* **ACTIVITY**
Could you count how many lines of the data include "Bucle" and answer with the number only?

* **SOURCE INFORMATION**
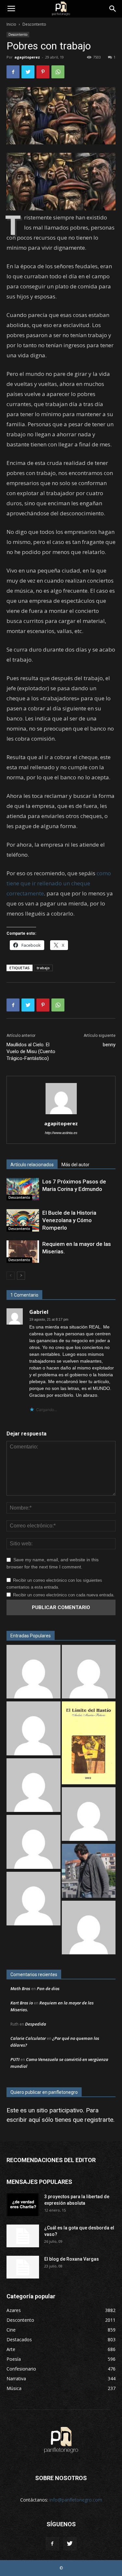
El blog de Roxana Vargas (71, 2259)
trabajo (43, 967)
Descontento (34, 24)
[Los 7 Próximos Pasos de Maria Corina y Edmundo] (23, 1189)
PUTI (15, 2059)
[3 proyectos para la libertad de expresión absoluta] (23, 2204)
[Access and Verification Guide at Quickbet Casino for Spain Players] (34, 1899)
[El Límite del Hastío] (89, 1743)
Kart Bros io (21, 2003)
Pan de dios (48, 1988)
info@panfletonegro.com (75, 2500)
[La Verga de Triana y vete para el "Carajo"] (89, 1871)
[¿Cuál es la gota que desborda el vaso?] (23, 2236)
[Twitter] (69, 2543)
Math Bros (20, 1988)
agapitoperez (27, 57)
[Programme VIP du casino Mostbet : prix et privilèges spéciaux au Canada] (34, 1786)
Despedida (35, 2024)
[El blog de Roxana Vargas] (23, 2267)
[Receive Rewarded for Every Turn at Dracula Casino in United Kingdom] (89, 1928)
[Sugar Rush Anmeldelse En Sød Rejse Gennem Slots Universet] (89, 1672)
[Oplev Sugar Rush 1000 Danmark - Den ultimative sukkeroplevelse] (34, 1729)
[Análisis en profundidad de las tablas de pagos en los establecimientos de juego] (34, 1672)
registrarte (99, 2119)
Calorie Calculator (28, 2038)
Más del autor (75, 1164)
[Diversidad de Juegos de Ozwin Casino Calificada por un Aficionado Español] (34, 1842)
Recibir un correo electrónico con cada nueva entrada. (64, 1594)
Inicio (11, 24)
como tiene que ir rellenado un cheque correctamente (59, 883)
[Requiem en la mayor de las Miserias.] (23, 1251)
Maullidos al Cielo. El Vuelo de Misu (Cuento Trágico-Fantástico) (31, 1051)
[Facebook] (52, 2543)
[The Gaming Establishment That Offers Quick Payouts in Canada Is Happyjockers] (89, 1815)
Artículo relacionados (32, 1164)
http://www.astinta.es (61, 1133)
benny (109, 1045)
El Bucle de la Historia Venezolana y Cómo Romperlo (69, 1220)
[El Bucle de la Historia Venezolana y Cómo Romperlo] (23, 1220)
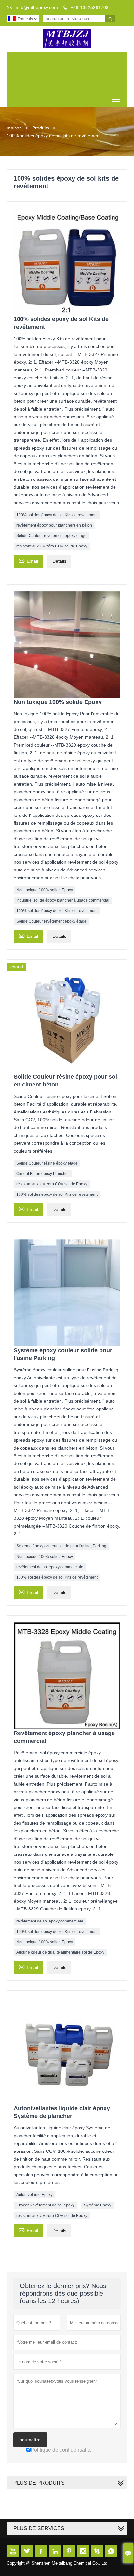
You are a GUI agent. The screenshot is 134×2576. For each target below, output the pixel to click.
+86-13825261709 (90, 7)
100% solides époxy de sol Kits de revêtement (57, 515)
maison (14, 127)
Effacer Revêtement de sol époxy (45, 2205)
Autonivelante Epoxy (34, 2194)
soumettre (30, 2439)
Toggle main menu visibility (116, 98)
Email (28, 560)
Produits (40, 127)
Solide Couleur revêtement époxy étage (51, 535)
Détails (59, 561)
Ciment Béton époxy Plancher (42, 1173)
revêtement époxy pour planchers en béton (54, 525)
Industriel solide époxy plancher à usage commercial (62, 900)
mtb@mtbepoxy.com (37, 7)
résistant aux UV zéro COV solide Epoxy (51, 546)
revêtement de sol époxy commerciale (49, 1567)
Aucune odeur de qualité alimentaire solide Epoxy (60, 1952)
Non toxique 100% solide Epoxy (44, 890)
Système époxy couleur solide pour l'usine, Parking (61, 1546)
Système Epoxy (97, 2205)
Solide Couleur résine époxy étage (47, 1163)
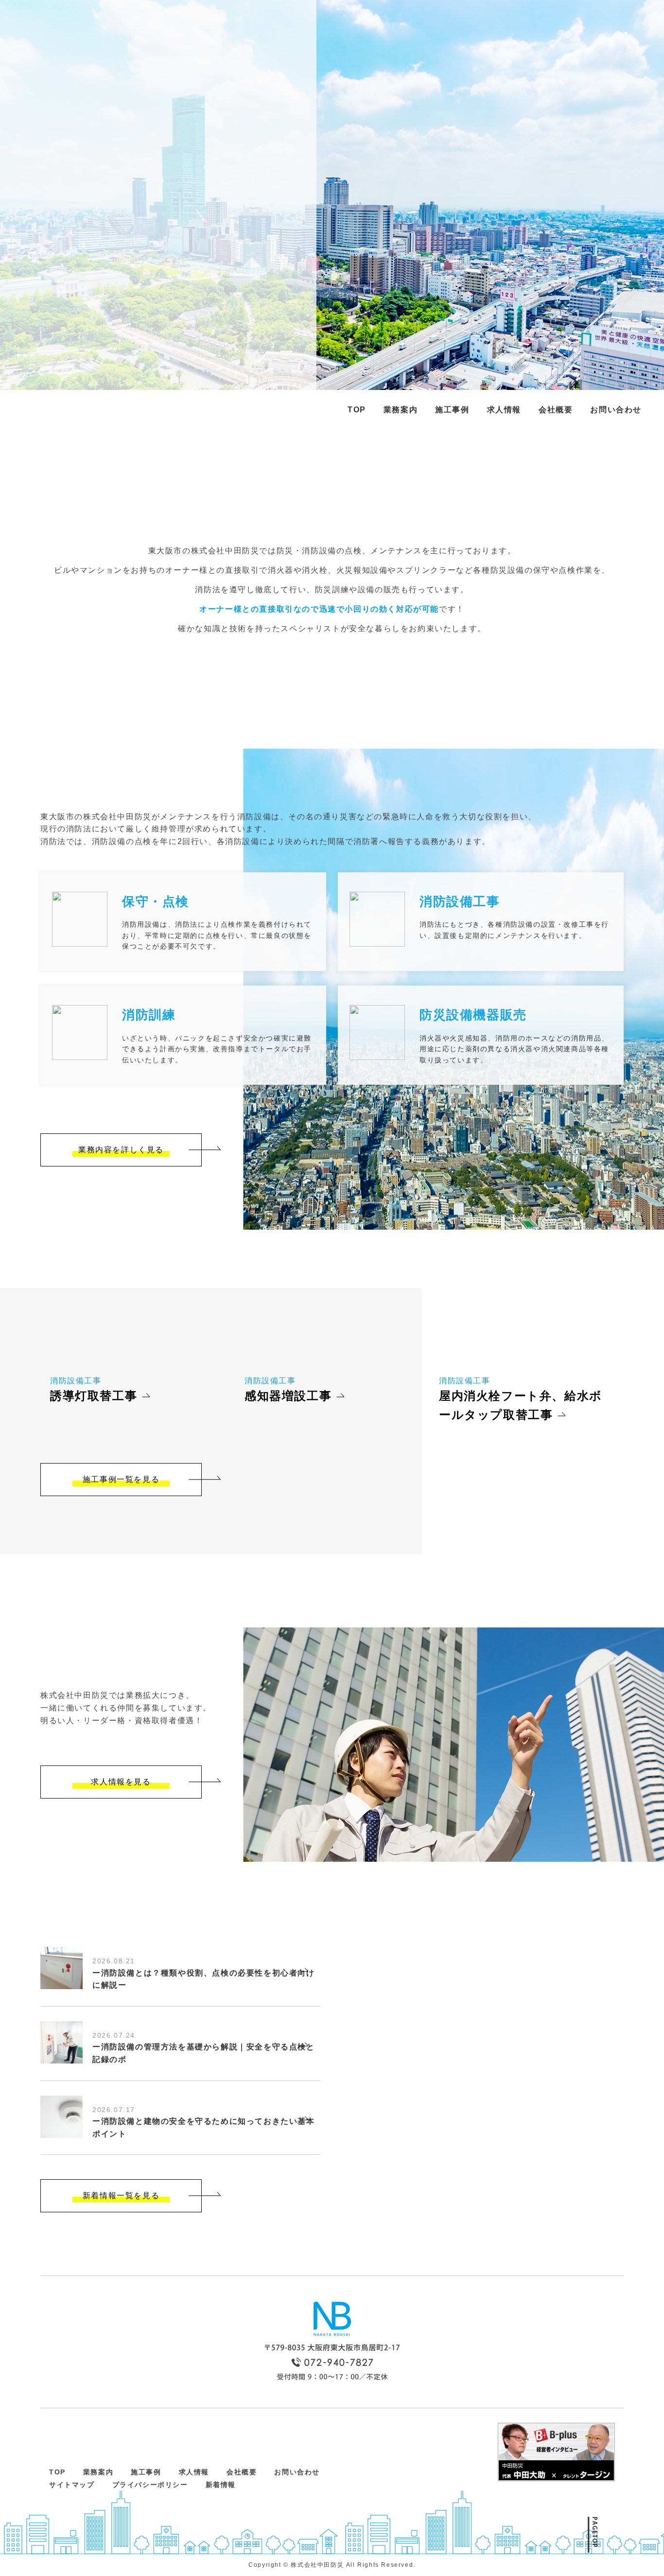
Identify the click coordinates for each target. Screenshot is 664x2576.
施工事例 (452, 410)
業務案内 (401, 410)
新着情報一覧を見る (121, 2195)
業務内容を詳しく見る (121, 1150)
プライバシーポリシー (150, 2484)
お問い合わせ (616, 410)
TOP (357, 410)
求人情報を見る (121, 1782)
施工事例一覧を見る (121, 1479)
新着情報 (221, 2484)
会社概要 (556, 410)
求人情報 (504, 410)
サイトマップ (72, 2484)
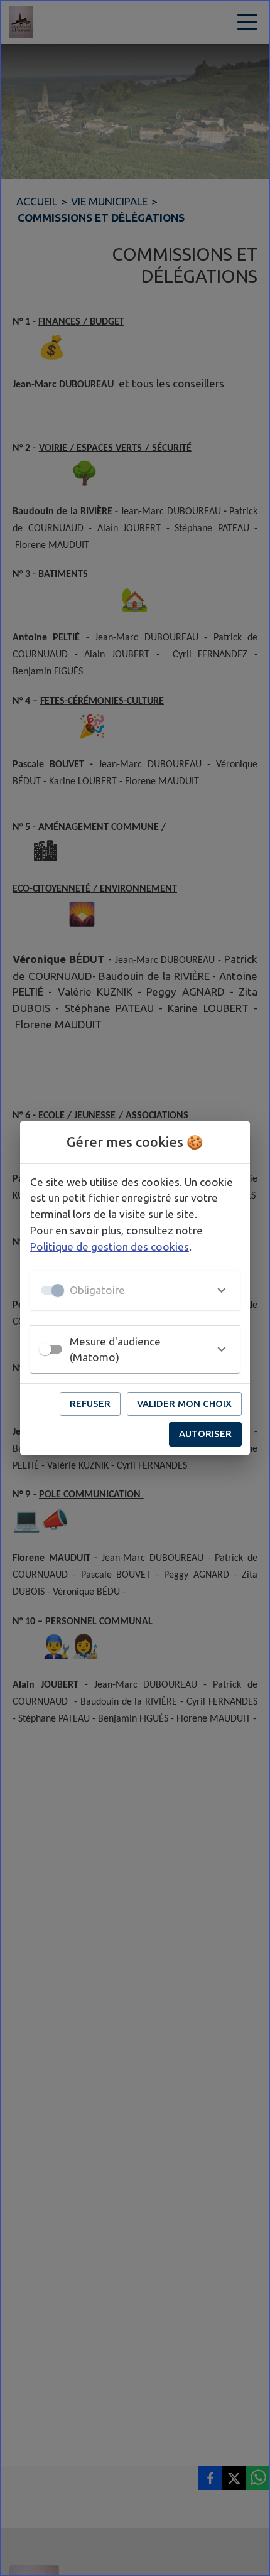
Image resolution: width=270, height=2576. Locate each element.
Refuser (90, 1403)
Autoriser (205, 1433)
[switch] (45, 1349)
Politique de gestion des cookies (109, 1247)
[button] (135, 1290)
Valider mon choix (184, 1403)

* **OUTPUT OF THE TASK**
2